Possible contradictions
In this strange, disgraced world, I hardly know anyone anymore. And it doesn't matter whether the person I call my friend or my beloved is with me or against me.
I can't stand idly by in this society that apes the minute stars to the core, where every inquisitional curse, discarded, betrayed sly-emotion can swallow my person, and all cursed, blood-steamed swearing falls on my head - if necessary or not.
Because I am whipped daily by the executioners of hateful, obscene comments, who almost like an artist with the compromising marks of profanity. And in vain my diploma adorns the dark solitude of my drawer; testifying that I was once a learned man. And even though many wounded souls are full of words of love, if I fight with stupid, low-style jerks and scumbags in socially hateful rants, and all deafened deaf ears and lazy wills are simultaneously blocked by lying gibberish, scheming, and lousy promises.
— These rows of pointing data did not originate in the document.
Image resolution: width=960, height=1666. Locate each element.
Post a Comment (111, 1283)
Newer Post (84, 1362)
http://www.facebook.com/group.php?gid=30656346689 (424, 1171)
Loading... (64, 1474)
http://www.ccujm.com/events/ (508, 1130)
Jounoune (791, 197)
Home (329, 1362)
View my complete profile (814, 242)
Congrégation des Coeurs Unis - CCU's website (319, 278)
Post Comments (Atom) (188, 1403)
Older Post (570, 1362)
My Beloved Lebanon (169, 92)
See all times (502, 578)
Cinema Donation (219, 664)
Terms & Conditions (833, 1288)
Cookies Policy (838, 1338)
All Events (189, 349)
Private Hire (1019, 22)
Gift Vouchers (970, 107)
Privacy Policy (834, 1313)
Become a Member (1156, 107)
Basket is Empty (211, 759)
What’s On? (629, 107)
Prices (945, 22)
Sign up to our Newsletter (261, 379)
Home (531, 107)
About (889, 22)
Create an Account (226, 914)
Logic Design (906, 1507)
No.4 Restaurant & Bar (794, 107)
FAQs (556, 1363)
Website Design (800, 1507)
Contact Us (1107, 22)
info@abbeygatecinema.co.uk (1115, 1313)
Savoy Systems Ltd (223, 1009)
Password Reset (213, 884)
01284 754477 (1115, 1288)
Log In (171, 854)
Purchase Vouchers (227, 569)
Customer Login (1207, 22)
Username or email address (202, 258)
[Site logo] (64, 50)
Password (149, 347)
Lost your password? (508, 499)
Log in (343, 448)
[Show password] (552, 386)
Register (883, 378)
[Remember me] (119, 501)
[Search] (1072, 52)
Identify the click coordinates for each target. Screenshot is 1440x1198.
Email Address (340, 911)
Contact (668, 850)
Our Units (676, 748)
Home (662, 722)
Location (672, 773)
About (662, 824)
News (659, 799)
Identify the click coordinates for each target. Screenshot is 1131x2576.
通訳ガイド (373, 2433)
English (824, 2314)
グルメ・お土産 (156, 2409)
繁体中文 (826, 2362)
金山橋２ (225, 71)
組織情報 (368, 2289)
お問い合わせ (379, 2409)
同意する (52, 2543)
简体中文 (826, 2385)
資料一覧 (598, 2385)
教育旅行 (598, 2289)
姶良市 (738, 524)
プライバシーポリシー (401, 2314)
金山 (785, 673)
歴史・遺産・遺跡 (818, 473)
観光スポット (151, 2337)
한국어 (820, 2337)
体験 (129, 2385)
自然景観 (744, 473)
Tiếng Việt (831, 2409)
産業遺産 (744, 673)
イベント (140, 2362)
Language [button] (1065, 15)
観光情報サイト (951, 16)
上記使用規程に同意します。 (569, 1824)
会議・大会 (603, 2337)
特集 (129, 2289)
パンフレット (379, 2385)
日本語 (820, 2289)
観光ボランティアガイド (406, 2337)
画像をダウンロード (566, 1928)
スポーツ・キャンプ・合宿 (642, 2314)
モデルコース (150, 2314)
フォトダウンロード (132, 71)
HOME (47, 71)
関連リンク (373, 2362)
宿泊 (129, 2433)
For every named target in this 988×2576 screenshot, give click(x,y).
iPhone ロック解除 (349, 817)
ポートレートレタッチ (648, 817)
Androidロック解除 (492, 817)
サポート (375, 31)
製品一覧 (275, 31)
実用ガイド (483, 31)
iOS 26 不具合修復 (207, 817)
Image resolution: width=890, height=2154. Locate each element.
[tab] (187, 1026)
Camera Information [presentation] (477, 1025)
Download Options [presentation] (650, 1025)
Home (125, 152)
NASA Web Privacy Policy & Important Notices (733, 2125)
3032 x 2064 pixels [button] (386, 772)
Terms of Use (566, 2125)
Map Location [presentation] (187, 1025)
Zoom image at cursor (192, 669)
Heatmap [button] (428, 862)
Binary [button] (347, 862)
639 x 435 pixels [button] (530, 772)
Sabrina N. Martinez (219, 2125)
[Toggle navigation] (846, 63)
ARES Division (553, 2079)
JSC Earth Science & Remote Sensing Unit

This is foreign to the world of Nineveh, where unscrupulous diabolical calculation oppresses stigma sufferers, I can only trust myself. My shipwrecked soul coiled in my living flesh holds a crooked mirror in front of everyone's face: let them see what it could have done?!
What does it represent? It would be better to hide in concrete between the brick walls of Kelemeni prison, away from the torrents of verbal threats and swearing! Determined love and purity would find it, and there would be no surface evil-arrogance, nor the power of the shackles of the peasants of Alpár, to fulfill the One-Common Life in the found consciousness of happiness.
Everyone here is now so much an exiled wild nomad-stranger, or they can be by my side, comforted and encouraged, or turn the scales against me. And while there are many possible contradictions in my poem, I think about my home, my Beloved, and every day I have to look into the power struggles of menacing games in the upper world disguised with a terrifying Sisyphus face!